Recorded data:
————

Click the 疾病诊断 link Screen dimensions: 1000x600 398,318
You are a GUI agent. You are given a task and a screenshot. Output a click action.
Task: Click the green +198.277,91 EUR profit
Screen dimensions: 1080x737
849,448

————

Your objective: What is needed is an exact copy of the lines from the one containing "Task: Click the green +198.277,91 EUR profit" to the end of the data; please add nothing else.

Answer space:
Task: Click the green +198.277,91 EUR profit
Screen dimensions: 1080x737
849,448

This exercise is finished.